Adote como lema da sua Semana Santa o que Jesus disse aos seus discípulos, quando, em oração, no Getsêmani: “vigiai e orai para não cairdes em tentação” (Mt 26,41). As tentações serão muitas. A carne é fraca, mas sempre se vence pela Páscoa da Ressureição.
Comece o seu retiro vivendo o Domingo de Ramos, como a porta de entrada da Semana Santa. Ele é carregado de sentidos e de significados e rico de simbolismos populares, que estão nas mentes e nos corações de muitos católicos: a procissão, o jumentinho, os lenços, os ramos e o gritos de hosana. E todos os outros dias da Semana Santa são também cheios desses simbolismos populares: a toalha, a bacia, o lava-pés, o pão, o vinho, a eucaristia e a adoração, o sangue, a cruz, o beijo e a adoração, o fogo, o círio, a água, as promessas batismais e cantos de exultação, de glória e de aleluia. Muitos destes símbolos poderiam estar presentes, em vários momentos e em várias partes da casa, enfeitando e simbolizando cada dia da Semana Santa.
Relembre, revisite, retome e ressignifique as rezas, as orações, os benditos, os cantos, os ritos, as devoções, as comidas, os costumes e as manifestações populares da sua infância, da sua família e da sua comunidade.
Adote, em toda a Semana Santa, um clima de silêncio, de escuta, de oração e de súplicas pelo fim da pandemia.
Mantenha ao alcance das mãos, dos olhos e do coração os textos das Liturgias da Palavra, para cada dia da Semana Santa.
Escolher um horário, um lugar e uma posição do corpo que melhor facilite a sua respiração e a sua concentração, e seja fiel a estas suas escolhas.
Associe as cruzes, as dores, os sofrimentos e a morte de Jesus às cruzes, às dores, aos sofrimentos e às mortes de muitos de nossos irmãos e irmãs, neste tempo de pandemia. A paixão de Cristo está disseminada na paixão do mundo.
Pratique gestos de solidariedade e de fraternidade para com alguém que você conhece e que, certamente, está mais sofrido, mais carente e mais necessitado do que você. A coleta da Sexta-feira Santa, para os cristãos da Terra Santa, é uma das propostas que faço.
Não deixe de participar, por nenhum motivo, mesmo que não seja presencial, das celebrações da Semana Santa.

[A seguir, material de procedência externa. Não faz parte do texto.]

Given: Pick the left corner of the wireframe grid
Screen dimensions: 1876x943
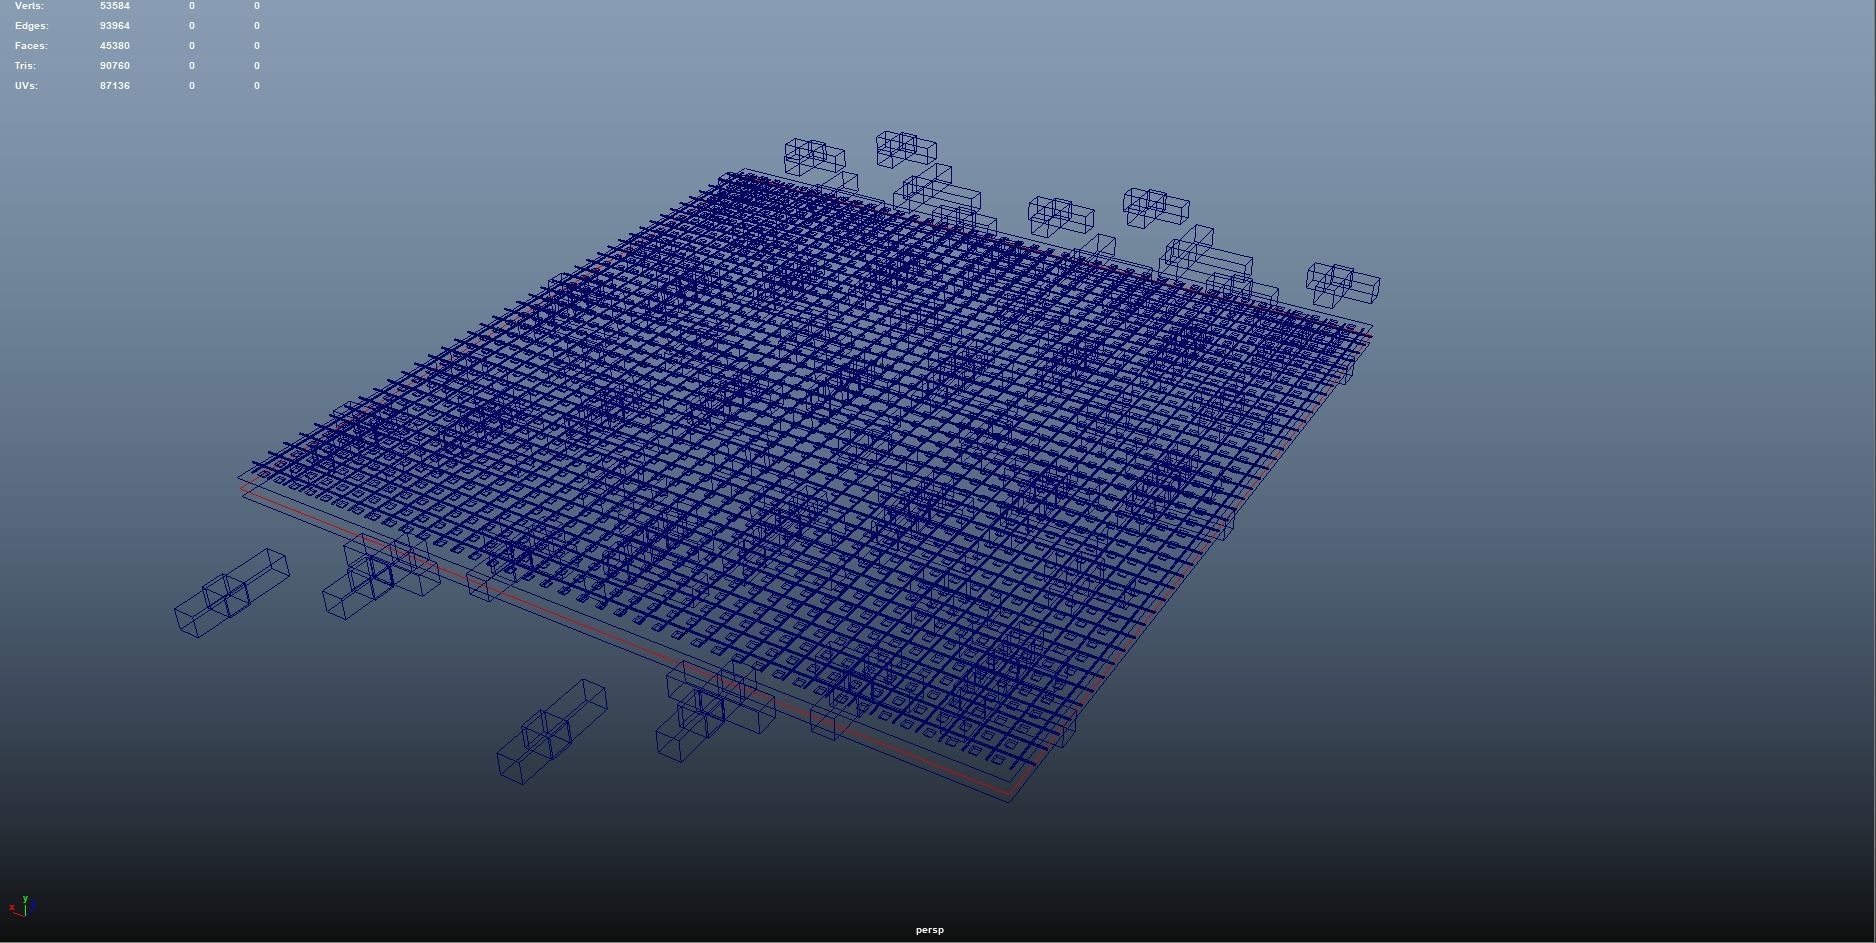Looking at the screenshot, I should (x=242, y=480).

Plante, regue, pode, cuide e colha algo ligado à natureza, a nossa casa comum, a fim de transformar a sua Semana Santa ecológica, numa Laudato Si, numa Querida Amazônia e numa Fratelli Tutti.

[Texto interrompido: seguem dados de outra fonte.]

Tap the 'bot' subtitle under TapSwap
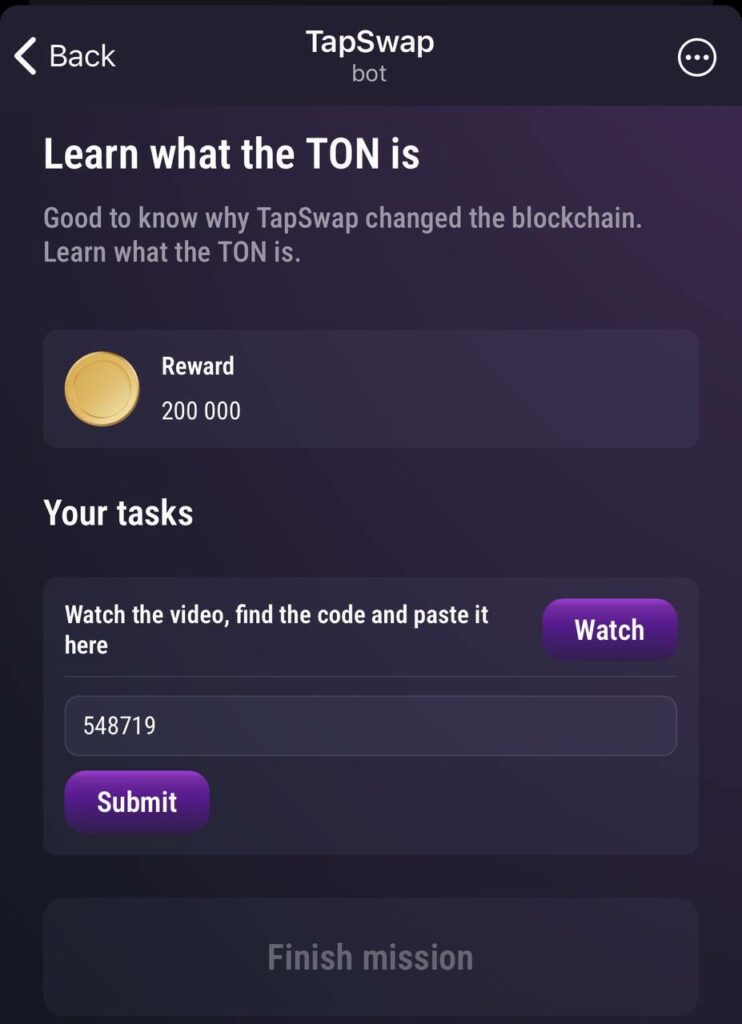Image resolution: width=742 pixels, height=1024 pixels. tap(370, 73)
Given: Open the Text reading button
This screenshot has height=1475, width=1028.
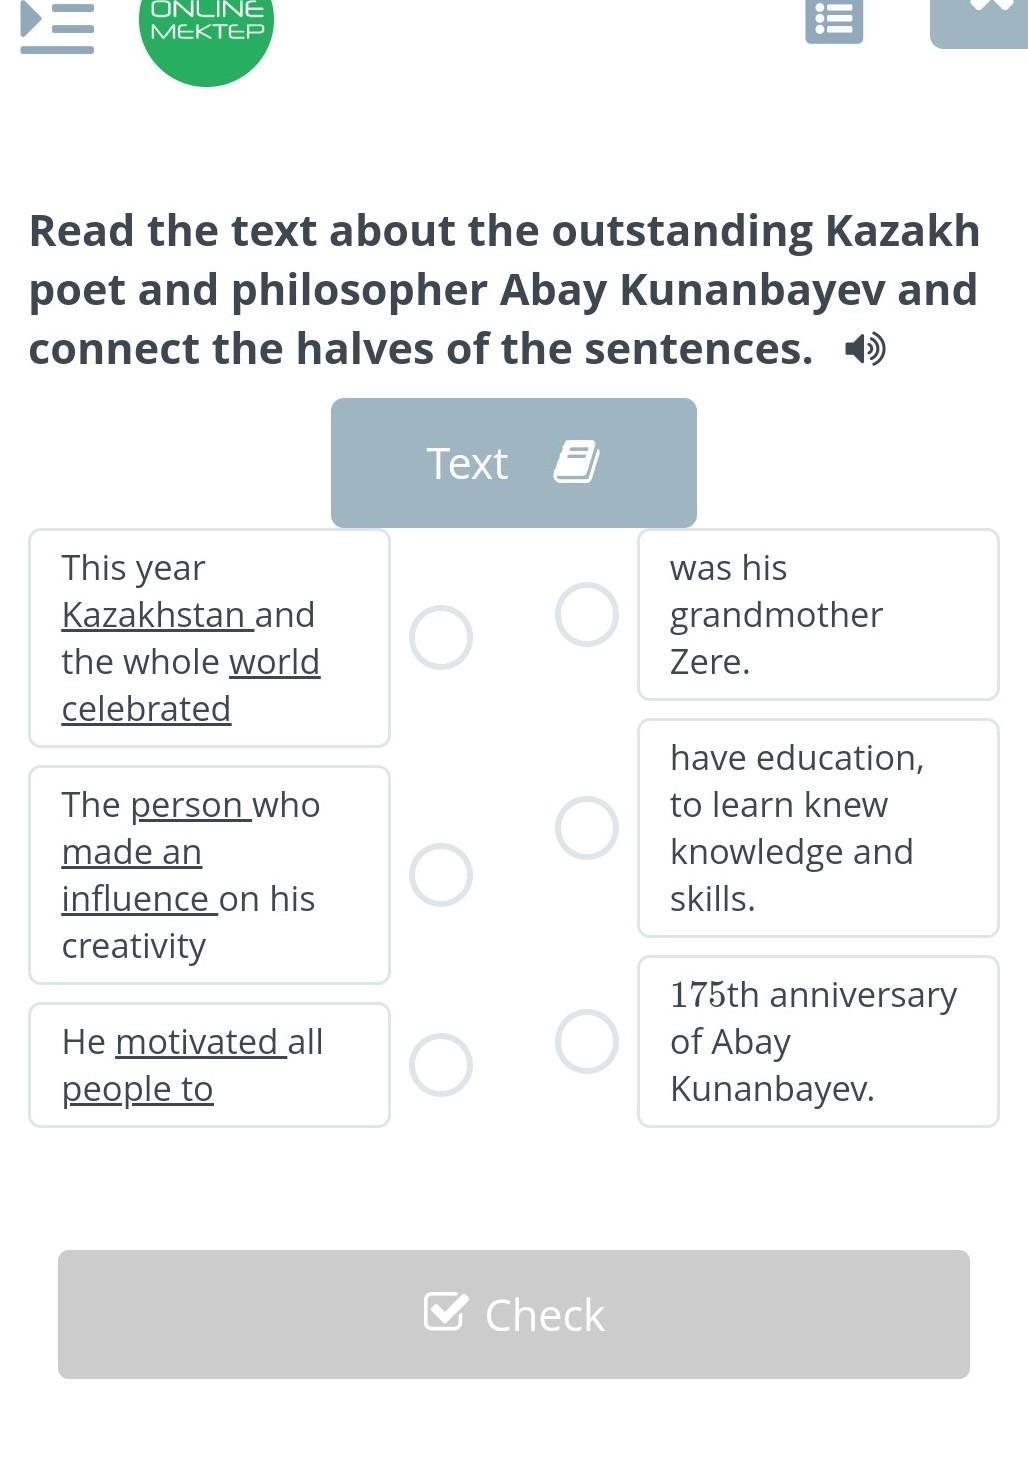Looking at the screenshot, I should tap(513, 463).
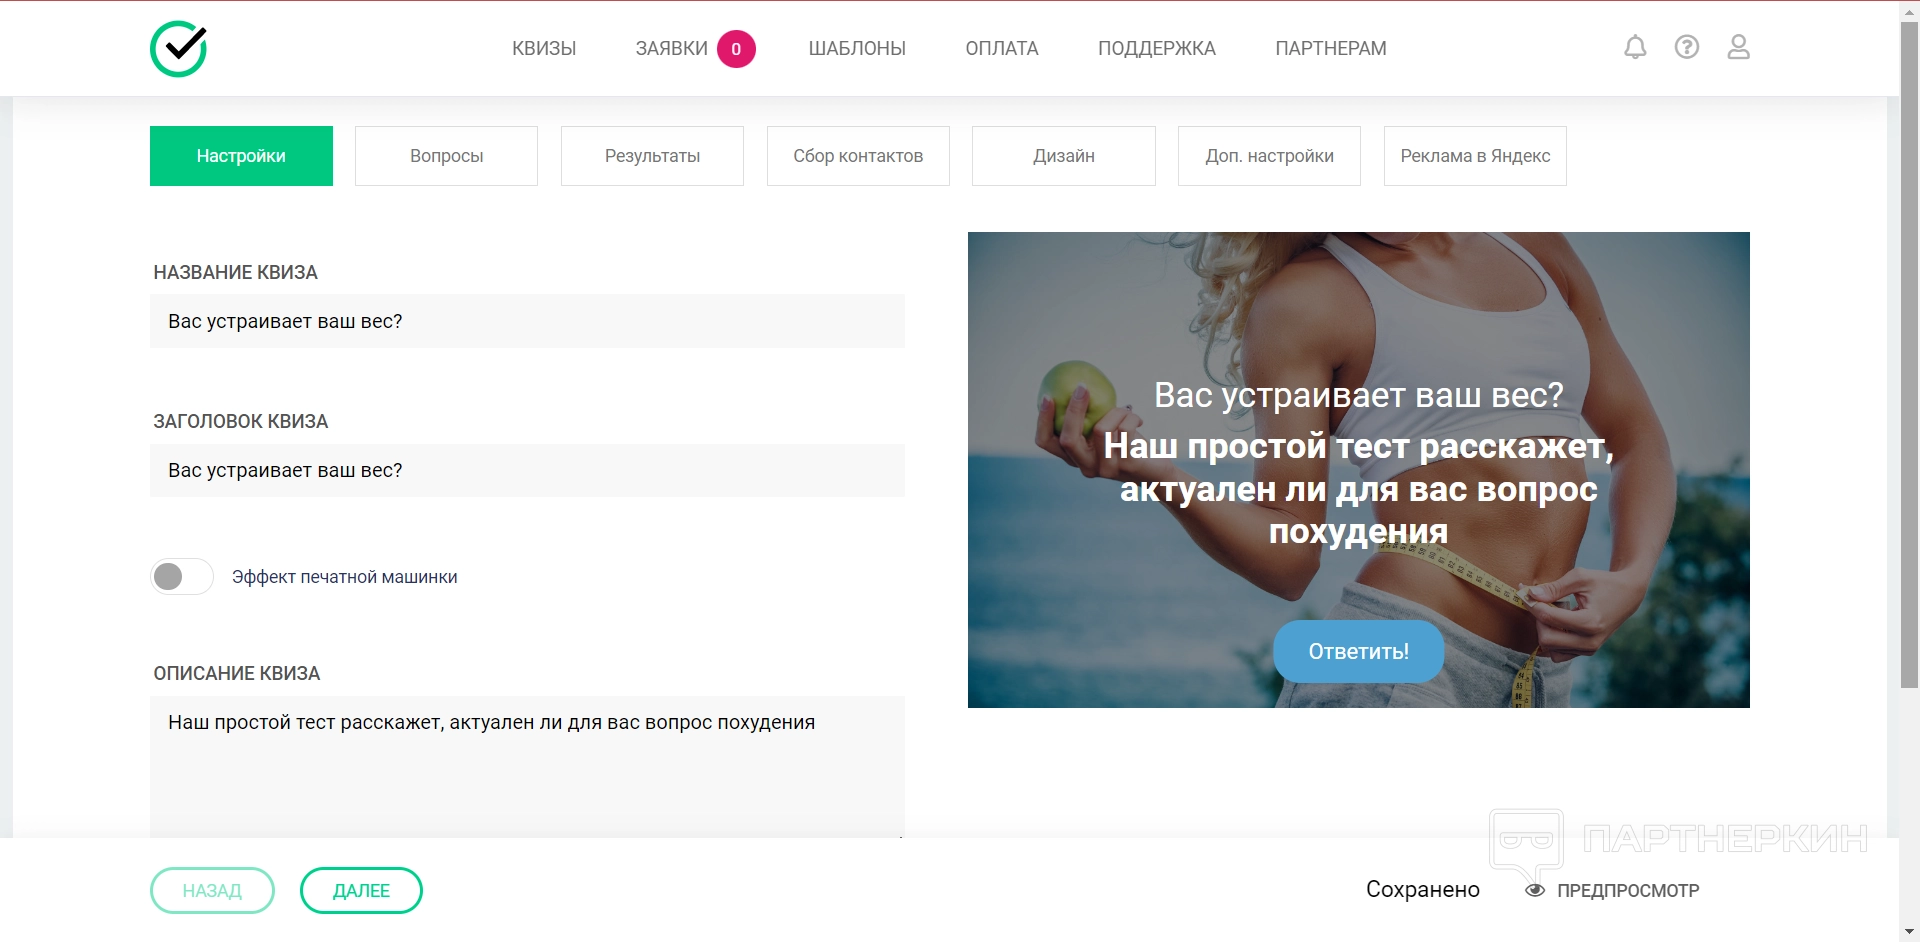Open the notifications bell
This screenshot has width=1920, height=942.
coord(1635,47)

E, por fim, contemple e celebre, como Maria Madalena e as outras mulheres, João, Pedro e os outros apóstolos, o Dia da Ressurreição de Jesus. Não chegar à Páscoa é parar no meio do caminho cristão e não chegar ao seu final. A Páscoa é a Festa da Vida e não da morte. Com este espírito, vamos celebrá-la.